Saturday, December 4, 2010
Portnoy's Complaint by Philip Roth
Saturday, November 13, 2010
Falling Angels by Tracey Chevalier
Moral Disorder by Margaret Atwood
Legend of a Suicide by David Vann
Faithful Unto Death by Caroline Graham
Saturday, October 23, 2010
Collected Short Stories by F Scott Fitzgerald
The Cut Glass Bowl: an upwardly mobile young couple receive a cut glass bowl as a wedding gift; it almost becomes a malevolent character in their lives, being somehow connected with a series of tragic events that alter the course of their lives
May Day: an unpleasant story of Yale graduates and their drunk partying and returning soldiers and their drunk rioting – a real event I think – and the shallow people caught up in between.
The Diamond as Big as the Ritz: a fantasy tale where John Unger is invited to a fantastically rich classmate’s home to discover the sinister and immoral origins of the wealth and the evil his narcissistic hosts will enact to preserve it.

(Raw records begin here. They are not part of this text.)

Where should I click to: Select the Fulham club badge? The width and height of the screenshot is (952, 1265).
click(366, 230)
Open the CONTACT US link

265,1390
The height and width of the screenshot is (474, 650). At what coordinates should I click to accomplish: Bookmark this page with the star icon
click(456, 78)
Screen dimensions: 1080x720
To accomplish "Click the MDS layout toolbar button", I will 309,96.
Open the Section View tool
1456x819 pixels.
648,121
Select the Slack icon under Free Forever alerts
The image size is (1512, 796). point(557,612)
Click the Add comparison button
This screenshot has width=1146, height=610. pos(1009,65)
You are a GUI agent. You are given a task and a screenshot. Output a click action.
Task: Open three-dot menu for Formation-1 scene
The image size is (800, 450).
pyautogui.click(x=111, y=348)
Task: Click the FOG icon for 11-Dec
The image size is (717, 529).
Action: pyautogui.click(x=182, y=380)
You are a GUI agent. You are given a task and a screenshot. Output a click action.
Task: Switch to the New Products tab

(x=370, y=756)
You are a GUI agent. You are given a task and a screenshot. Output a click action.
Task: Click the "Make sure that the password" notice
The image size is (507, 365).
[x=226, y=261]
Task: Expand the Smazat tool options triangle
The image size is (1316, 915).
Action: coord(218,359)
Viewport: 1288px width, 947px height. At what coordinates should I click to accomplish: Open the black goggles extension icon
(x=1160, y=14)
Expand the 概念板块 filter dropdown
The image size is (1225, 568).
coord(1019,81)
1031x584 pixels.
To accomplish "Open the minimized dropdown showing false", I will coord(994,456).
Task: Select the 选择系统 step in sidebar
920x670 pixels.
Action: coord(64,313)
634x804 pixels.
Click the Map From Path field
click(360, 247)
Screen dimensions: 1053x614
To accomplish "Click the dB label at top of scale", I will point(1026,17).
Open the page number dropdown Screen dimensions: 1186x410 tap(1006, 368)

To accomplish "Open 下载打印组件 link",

It’s an anticapitalist tale indeed.
Solar by Ian McEwan
Solar is about a physicist, Michael Beard, a brilliant, womanising, cheating liar who nevertheless has a certain smarmy and superficial charm about him that initially draws people in.
The story charts the course of more than a twenty years, as he navigates his relationships with wives and lovers while developing new solar power technologies.
Like most of McEwan’s books, Solar is uncomfortable, squirmy reading. He is an acute observer of the everyday details of life and he uses them to build an excruciating picture of this awful man and his behaviour.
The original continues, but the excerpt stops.